Catholic bishop warns against yoga and mindfulness in schools

Bishop of Waterford & Lismore Alphonsus Cullinan said yoga was not suitable for school

In a letter to schools in Waterford, Bishop Alphonsus Cullinane said ‘Christian mindfulness was not mindlessness but is meditation based on Christ’. Photograph: John Mc Elroy

In a letter to schools in Waterford, Bishop Alphonsus Cullinane said ‘Christian mindfulness was not mindlessness but is meditation based on Christ’. Photograph: John Mc Elroy

 

Yoga is not suitable for a parish school, the Catholic bishop of Waterford & Lismore Alphonsus Cullinan has told schools in his diocese.

In a letter to schools across Waterford, sent on October 10th, he also warned against mindfulness.

Bishop Cullinane pointed out that yoga was “not of Christian origin” and said it was not suitable for a parish school setting “especially not during religious education time”.

On mindfulness, he told schools it had been practised in the Christian tradition “in a sense” since the beginning.

“But Christian mindfulness is not mindlessness but is meditation based on Christ, emptying the mind of everything unnecessary so that we become aware of the presence and love of Christ,” he said.

The Bishop referenced a homily from Pope Francis in 2015 in which he said “practices like Yoga are not capable of opening our hearts up to God”.

“You can take a million courses in spirituality, a million courses in yoga, Zen and all these things but all of this will never be able to give you freedom,” Pope Francis said.

The Bishop concluded by asking teachers and principals to encourage children to “pray the Rosary” and help them spend time with Jesus in “adoration or in quiet meditation” in the classroom.

The Waterford News & Star contacted a number of schools in Waterford who confirmed they received the letter, and also confirmed that teachers and pupils practised yoga and mindfulness at times. They declined to comment publicly about the Bishop’s letter.

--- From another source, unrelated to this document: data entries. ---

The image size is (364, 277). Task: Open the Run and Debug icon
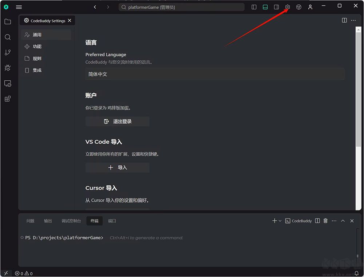point(8,68)
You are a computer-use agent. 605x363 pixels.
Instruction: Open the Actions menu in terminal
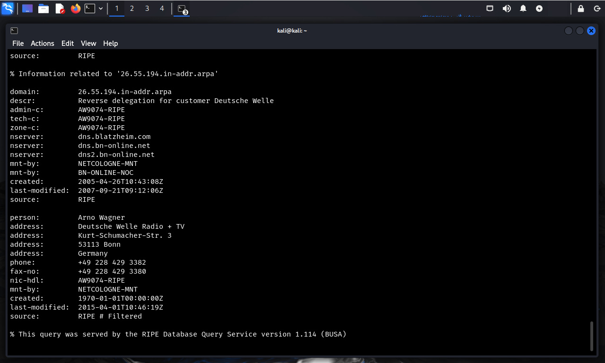coord(43,43)
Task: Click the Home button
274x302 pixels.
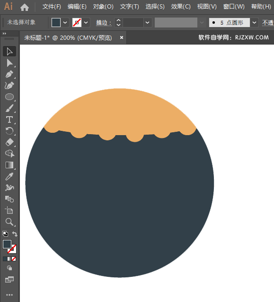Action: 25,7
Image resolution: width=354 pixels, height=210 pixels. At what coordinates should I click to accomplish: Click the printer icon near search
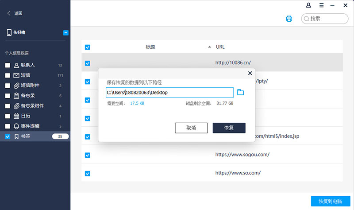(x=289, y=19)
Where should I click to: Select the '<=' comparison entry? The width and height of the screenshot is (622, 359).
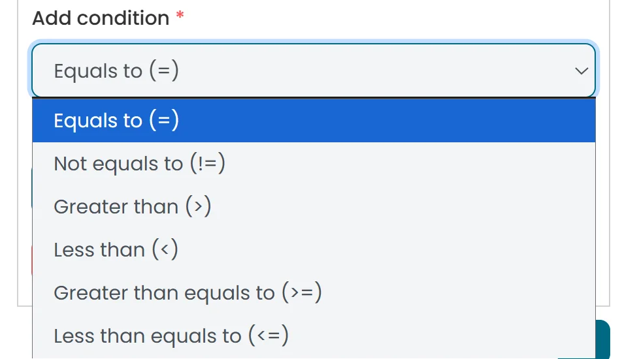tap(171, 336)
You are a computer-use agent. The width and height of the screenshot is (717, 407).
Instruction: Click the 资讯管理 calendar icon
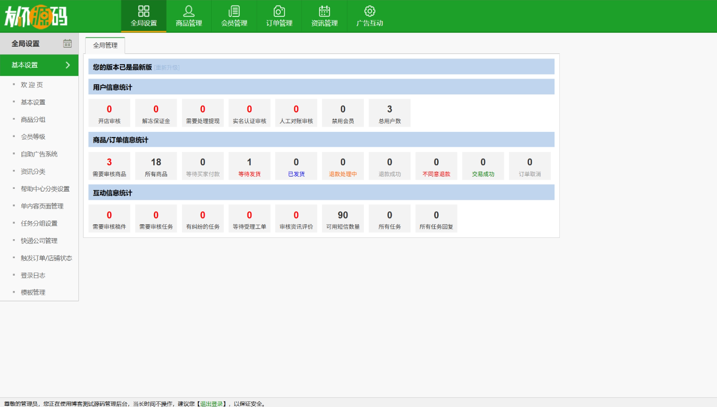pyautogui.click(x=324, y=11)
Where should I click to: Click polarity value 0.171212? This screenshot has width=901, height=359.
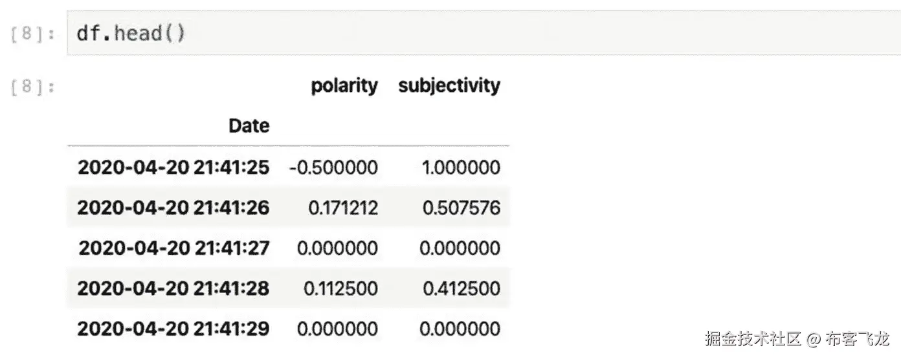pos(340,208)
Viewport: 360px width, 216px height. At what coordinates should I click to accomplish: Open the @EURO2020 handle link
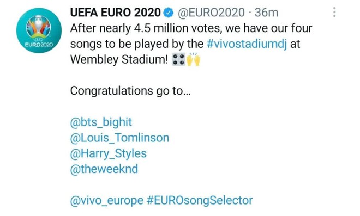[x=211, y=13]
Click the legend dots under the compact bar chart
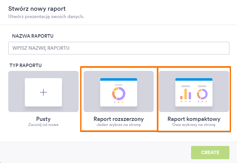 (x=186, y=102)
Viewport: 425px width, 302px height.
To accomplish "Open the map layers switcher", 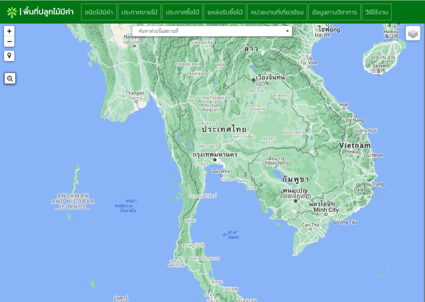I will [413, 33].
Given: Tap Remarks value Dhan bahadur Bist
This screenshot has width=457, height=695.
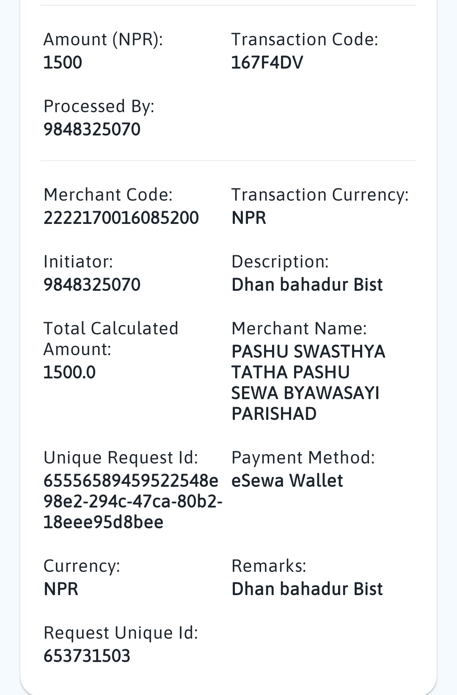Looking at the screenshot, I should click(307, 589).

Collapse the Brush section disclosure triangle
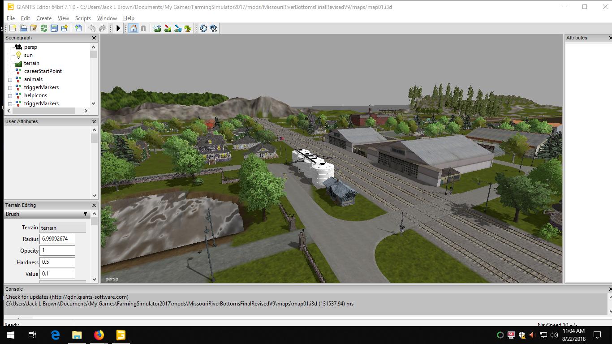85,214
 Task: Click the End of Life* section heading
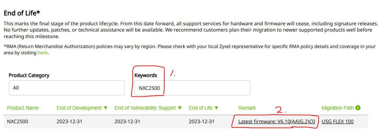[22, 13]
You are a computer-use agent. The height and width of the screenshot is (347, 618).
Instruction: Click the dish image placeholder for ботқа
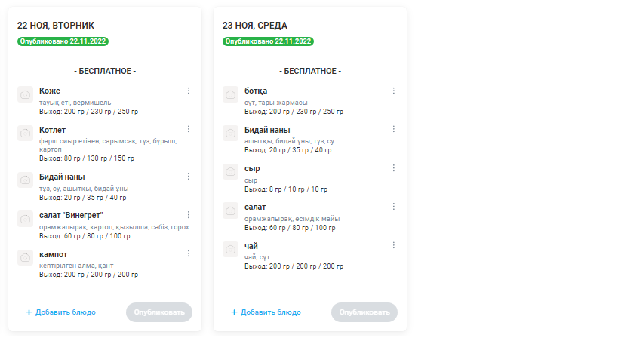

In a statement, the Irish National Teachers Organisation said the primary school curriculum allows schools a certain amount of flexibility and autonomy with regard to its implementation.

“The INTO believes that schools are best placed to make decisions about how they implement the curriculum, taking into account their school culture and ethos and the needs of their pupils,” the union said.

Waterford yoga instructor John Stokes said yoga and mindfulness had been shown to improve “physical and mental health” in school-age children.

“Yoga improves balance, strength, endurance, and aerobic capacity in children,” he said.

“They offer psychological benefits for children as well. A growing body of research has already shown that yoga can improve focus, memory, self-esteem, academic performance, and classroom behaviour, and can even reduce anxiety and stress in children.”

He said in “an age where children are really suffering from anxiety and stress we should embrace practices like yoga, meditation and mindfulness”.